On Friday, December 2nd, a conference was organized jointly by the Bank of Thailand (BOT) and the Bank for International Settlements (BIS) to explore the roles of central banks in promoting economic growth and containing inflation.
Senior executives from foreign central banks and worldwide financial institutions met at the conference with the topic “Central Banking Amidst Shifting Ground” to discuss global economic circumstances, inflation, financial innovations, and climate change.
BOT Governor Sethaput Suthiwartnarueput gave the opening remarks, highlighting three challenges facing central banks around the world: a rapidly changing economic backdrop that has transformed the nature of the underlying policy challenge; a need for new conceptual frameworks to guide policy; and new institutional pressure points on policy mandates and central bank independence.
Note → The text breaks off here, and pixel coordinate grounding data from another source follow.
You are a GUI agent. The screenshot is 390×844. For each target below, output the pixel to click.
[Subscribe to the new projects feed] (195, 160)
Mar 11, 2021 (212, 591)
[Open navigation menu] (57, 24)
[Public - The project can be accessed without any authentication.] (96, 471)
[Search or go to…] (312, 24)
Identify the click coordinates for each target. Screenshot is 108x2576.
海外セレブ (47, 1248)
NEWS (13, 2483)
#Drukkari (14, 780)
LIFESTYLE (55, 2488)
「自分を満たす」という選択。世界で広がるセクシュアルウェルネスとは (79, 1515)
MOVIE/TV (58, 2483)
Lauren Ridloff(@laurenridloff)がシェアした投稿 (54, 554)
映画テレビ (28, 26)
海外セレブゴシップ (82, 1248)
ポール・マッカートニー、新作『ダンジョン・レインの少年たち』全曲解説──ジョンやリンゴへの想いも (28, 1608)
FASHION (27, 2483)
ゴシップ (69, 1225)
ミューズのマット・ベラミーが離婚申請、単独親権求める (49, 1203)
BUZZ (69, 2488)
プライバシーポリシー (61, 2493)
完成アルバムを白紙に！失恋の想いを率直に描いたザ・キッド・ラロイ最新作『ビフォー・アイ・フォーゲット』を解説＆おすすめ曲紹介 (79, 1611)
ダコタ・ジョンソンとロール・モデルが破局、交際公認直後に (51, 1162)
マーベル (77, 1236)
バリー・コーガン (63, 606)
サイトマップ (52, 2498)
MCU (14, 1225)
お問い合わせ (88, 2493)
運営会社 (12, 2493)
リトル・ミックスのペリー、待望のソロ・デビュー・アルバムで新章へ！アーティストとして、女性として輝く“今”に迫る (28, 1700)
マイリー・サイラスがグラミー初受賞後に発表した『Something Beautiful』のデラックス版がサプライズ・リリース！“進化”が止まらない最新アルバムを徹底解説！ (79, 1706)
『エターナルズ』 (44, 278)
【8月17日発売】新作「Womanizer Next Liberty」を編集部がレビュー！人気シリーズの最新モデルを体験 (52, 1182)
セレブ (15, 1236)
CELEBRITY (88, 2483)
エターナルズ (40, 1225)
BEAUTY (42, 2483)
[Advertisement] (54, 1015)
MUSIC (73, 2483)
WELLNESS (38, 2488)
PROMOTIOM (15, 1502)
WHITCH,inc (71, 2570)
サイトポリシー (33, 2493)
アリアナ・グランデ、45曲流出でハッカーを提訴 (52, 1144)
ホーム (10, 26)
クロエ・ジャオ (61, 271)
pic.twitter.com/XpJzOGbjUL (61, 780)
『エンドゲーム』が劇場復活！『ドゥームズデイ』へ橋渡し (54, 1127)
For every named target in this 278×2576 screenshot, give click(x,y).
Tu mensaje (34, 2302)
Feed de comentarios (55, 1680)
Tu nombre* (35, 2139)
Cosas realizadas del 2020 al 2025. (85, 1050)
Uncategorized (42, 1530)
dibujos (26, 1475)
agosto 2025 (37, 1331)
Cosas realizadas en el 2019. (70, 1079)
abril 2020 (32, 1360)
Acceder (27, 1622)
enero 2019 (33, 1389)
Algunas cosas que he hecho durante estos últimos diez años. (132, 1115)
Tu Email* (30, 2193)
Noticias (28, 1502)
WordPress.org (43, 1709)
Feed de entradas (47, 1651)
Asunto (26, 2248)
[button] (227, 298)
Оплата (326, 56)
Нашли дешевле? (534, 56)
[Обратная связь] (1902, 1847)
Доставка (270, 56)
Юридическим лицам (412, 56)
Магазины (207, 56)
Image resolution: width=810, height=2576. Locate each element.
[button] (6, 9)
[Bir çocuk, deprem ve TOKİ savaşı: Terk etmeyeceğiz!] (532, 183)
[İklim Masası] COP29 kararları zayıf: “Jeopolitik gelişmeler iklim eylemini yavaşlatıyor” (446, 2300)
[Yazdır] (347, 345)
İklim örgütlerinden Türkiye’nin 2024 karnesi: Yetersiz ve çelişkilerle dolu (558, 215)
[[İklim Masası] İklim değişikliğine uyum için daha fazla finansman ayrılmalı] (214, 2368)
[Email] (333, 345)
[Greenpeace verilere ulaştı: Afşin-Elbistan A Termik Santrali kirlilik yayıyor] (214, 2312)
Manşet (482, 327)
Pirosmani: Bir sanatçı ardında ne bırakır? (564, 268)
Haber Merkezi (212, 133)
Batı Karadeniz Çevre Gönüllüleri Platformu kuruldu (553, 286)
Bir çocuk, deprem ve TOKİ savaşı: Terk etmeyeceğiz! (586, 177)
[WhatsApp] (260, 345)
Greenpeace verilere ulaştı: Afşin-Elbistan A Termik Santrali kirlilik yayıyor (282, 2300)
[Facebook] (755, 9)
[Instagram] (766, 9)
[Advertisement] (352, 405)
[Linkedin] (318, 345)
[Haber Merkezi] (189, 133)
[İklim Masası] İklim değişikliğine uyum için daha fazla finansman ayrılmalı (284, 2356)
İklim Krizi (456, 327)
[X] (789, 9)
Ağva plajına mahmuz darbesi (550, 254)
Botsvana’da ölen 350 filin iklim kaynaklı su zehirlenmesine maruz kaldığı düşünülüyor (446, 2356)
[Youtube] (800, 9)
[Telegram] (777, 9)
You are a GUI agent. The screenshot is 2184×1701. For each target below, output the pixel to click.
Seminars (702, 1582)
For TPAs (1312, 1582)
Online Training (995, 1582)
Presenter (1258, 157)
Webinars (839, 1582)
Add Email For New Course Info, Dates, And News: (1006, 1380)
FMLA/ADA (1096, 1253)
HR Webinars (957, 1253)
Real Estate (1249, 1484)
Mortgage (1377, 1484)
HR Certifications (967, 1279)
According to Sethaput, inflation has “returned with a fury” because global supply networks are under extreme stress due to the high increase in global demand following the epidemic, paired with a shift of that demand from services to products.
He added that supply headwinds and higher pricing pressures will likely be exerted in the future due to increased fragmentation, an aging population, and the expensive but required green shift.
Maintaining economic and financial stability in the face of shifting fault lines, as Sethaput put it, “will require a steady hand,” and “staying focused on achieving our core mandates, ensuring that expectations for our policy goals are commensurate with the tools we have while recognizing the potential unintended side effects of those tools.”